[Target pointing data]
'''
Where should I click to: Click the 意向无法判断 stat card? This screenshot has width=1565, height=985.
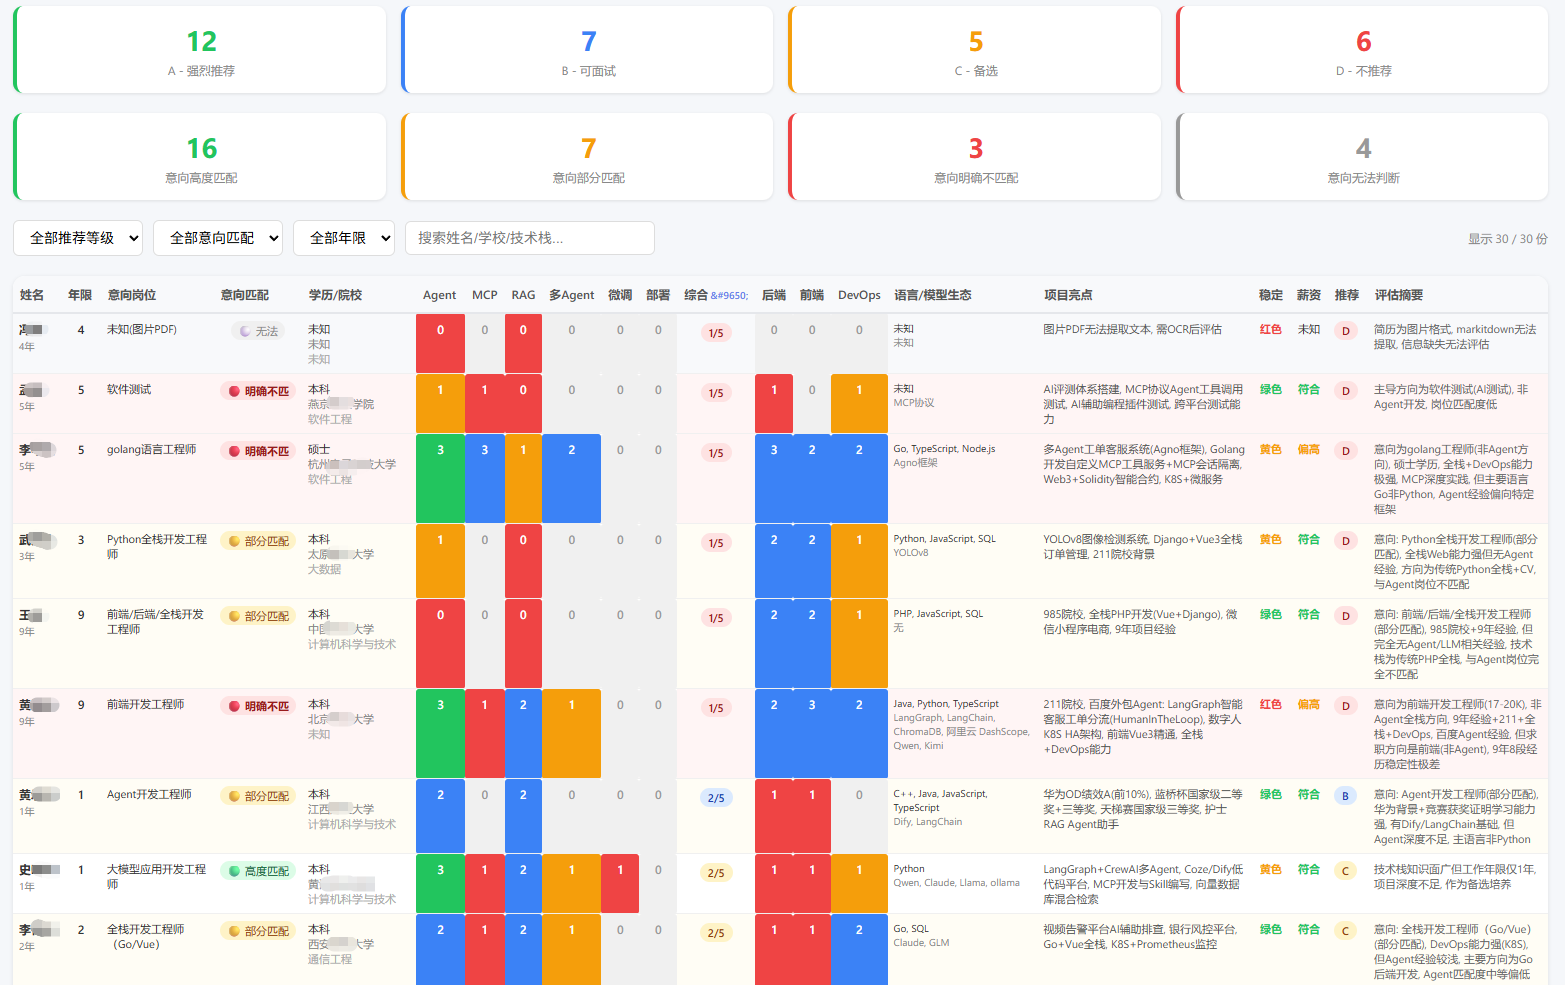pyautogui.click(x=1363, y=157)
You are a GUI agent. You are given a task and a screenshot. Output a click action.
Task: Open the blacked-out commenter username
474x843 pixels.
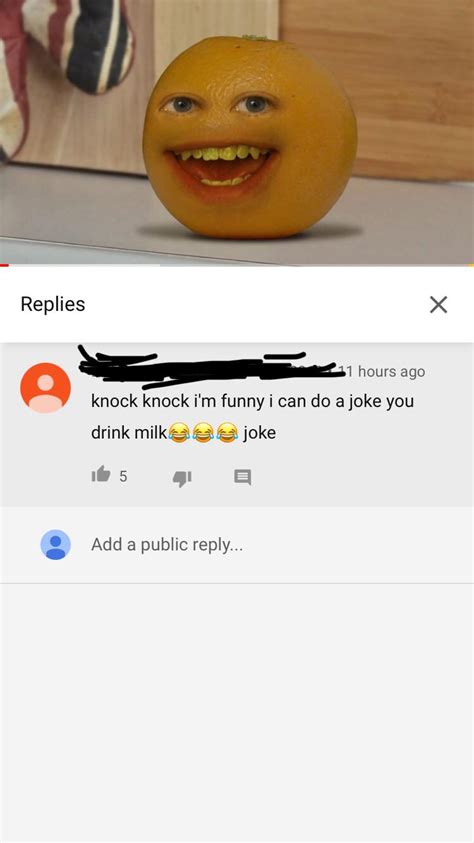click(210, 367)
'''
### Challenge
Could you put the lines from the one containing "You are a GUI" through the end of the records into a numbered list, leaving out blank lines and pictures?

### Correct result
1. You are a GUI agent. You are given a task and a screenshot. Output a click action.
2. Task: Open the blacked-out commenter username
3. 474x843 pixels.
4. click(210, 367)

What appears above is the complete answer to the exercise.